Yapılacak Görev:
Aşağıdaki verilen metne göre şu soruları kısaca cevaplayın:
(a) Hayat nasıl bir yola benzetiliyor?
(b) Sinema ve filmler çoğu zaman neye benzetilerek yorumlanıyor?
(c) Başlığa göre bu filmler yeni yılı hangi iki duyguyla karşılamamızı sağlayacak?

##### Verilen Metin

Yeni Yılı Cesaret ve Umutla Karşılamamızı Sağlayacak Filmler

cesaret ve umut veren filmler

Paylaşmayı unutmayın.


Günleri sayarken şimdi de saatleri sayıyoruz ve bize güzel şeyleri getirmesini istediğimiz koskoca bir yıl var önümüzde. Evet hayat, inişli-çıkışlı bir yol. Bazen keskin düşüşler yaşayabildiğimiz gibi, zirvede, harika bir mutluluğun tadını çıkarıyor da olabiliyoruz. Elbette ki mutsuz, umutsuz hissettiği anlar için herkesin farklı bir iyi hissetme, cesaret bulma formülü var. Bu bağlamda düşününce de sinema, filmler çoğunlukla birer “ayna” gibi yorumlanır. Bazen o aynada kendimizi görürken bazen de bambaşka şeyleri görüp onlarla bütünleşiyoruz.

##########
##### Sağlanan Veriler

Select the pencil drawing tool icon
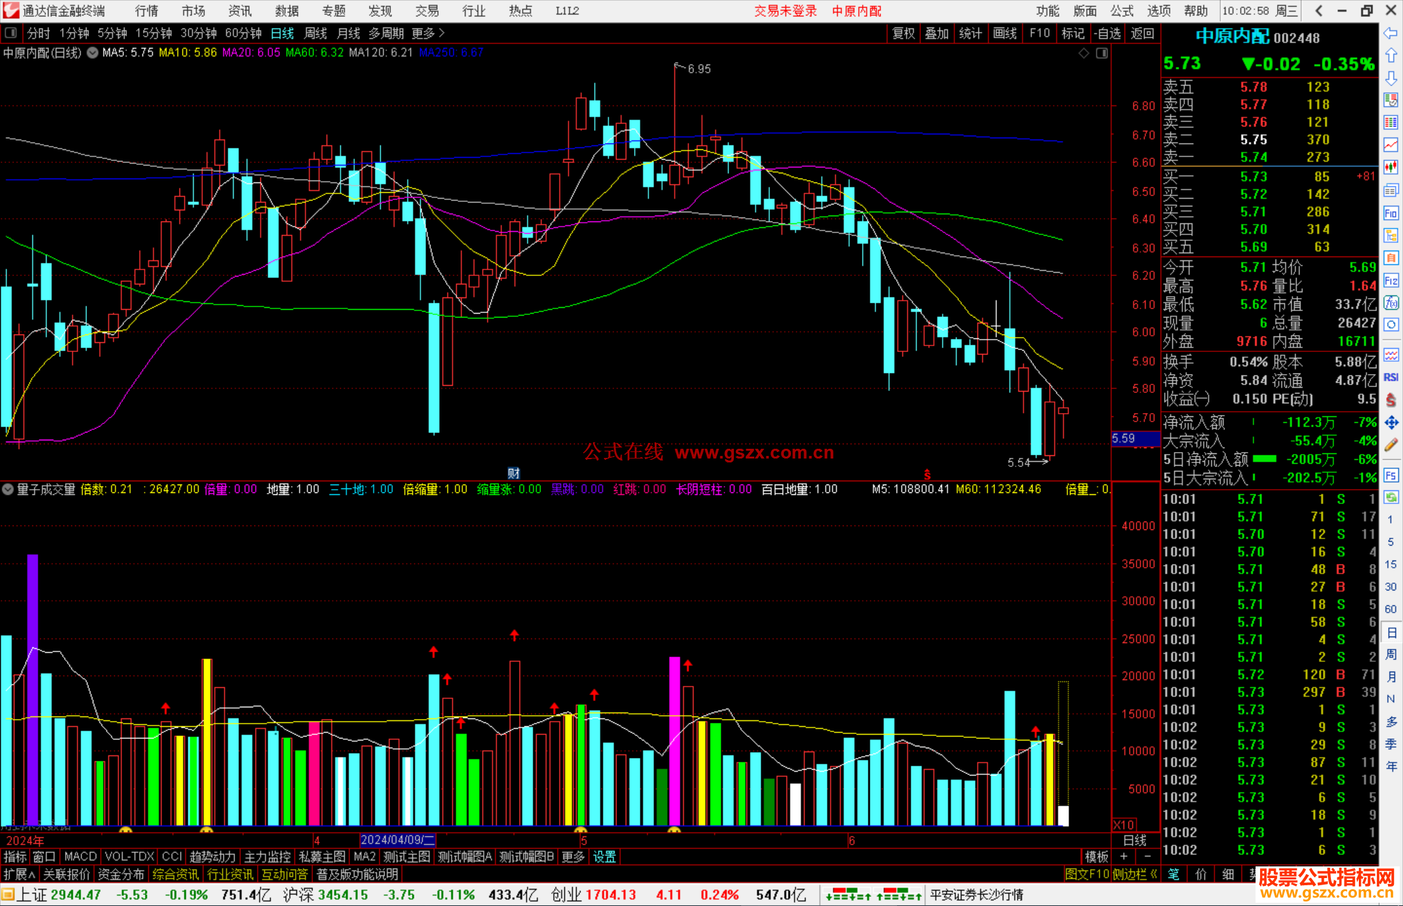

##########

Hazır Cevap:
(a) İnişli çıkışlı bir yola.
(b) Bir aynaya.
(c) Cesaret ve umutla.